-- WHAT IS NEEDED --
Return exactly the lines that run from the one containing "You are a GUI" to the end of the entries, with both ends included.

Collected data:
::::::
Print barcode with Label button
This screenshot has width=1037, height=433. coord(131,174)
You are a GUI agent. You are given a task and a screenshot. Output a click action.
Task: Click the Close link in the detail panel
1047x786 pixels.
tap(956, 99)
::::::
-- RESULT OF THE TASK --
You are a GUI agent. You are given a task and a screenshot. Output a click action.
Task: Click the Close link in the detail panel
1047x786 pixels.
tap(956, 99)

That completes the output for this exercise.